Caffeine: How Much Is Safe
You don’t have to quit caffeine entirely. The American College of Obstetricians and Gynecologists recommends staying under 200 milligrams per day, which is roughly two standard cups of coffee. A typical 8-ounce cup of brewed coffee contains about 95 mg, so two cups keeps you within the limit. Tea, chocolate, and some sodas also contribute, so factor those in if you’re a coffee drinker counting milligrams.
Dealing With Nausea
If the thought of eating well-balanced meals feels impossible because you’re nauseous, you’re not alone, and the first trimester is the hardest stretch for this. A few strategies genuinely help.
Eat something small first thing in the morning before you even get out of bed. Dry, starchy carbohydrates are the safest bet: plain toast, dry cereal, saltine crackers, or a bagel. Salty snacks like pretzels can also ease nausea. Ginger has good research behind it as a natural remedy for pregnancy-related nausea. Ginger tea, ginger chews, or even ginger ale with real ginger can make a difference. Vitamin B6 supplements are another option that often reduces nausea.
Small, frequent meals work better than three large ones. Cold foods tend to be easier to tolerate than hot foods because they give off less smell, and strong smells are a common nausea trigger. Avoid greasy or fried foods when you can, since fat slows digestion and makes nausea worse. On the days when all you can manage is crackers and fruit, that’s fine. The prenatal vitamin is doing its job in the background.
How Much Water You Need
Your body needs more fluid during pregnancy to support increased blood volume, amniotic fluid, and your baby’s development. The general target is about 8 to 12 cups of fluids per day (64 to 96 ounces). If you’re active, live somewhere hot, or are experiencing vomiting from morning sickness, aim for the higher end. Water is ideal, but milk, herbal tea, and broth all count. If plain water is unappealing, adding lemon or cucumber can help, especially when nausea makes everything taste off.

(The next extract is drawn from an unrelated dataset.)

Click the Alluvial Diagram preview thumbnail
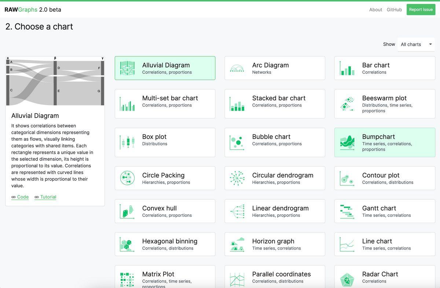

One Thing to Watch: Vitamin A
Vitamin A from plant sources (beta-carotene, found in carrots, sweet potatoes, and leafy greens) is safe and doesn’t have an upper limit during pregnancy. But preformed vitamin A, the kind found in liver, fish oil supplements, and some fortified foods, can cause birth defects at high doses. The safe upper limit during pregnancy is 3,000 micrograms (10,000 IU) per day. Most people won’t come close to this through regular eating, but it’s worth checking that your prenatal vitamin and any other supplements you take don’t stack up to a high dose. Liver is extremely rich in preformed vitamin A, so eating it occasionally rather than daily is a reasonable approach.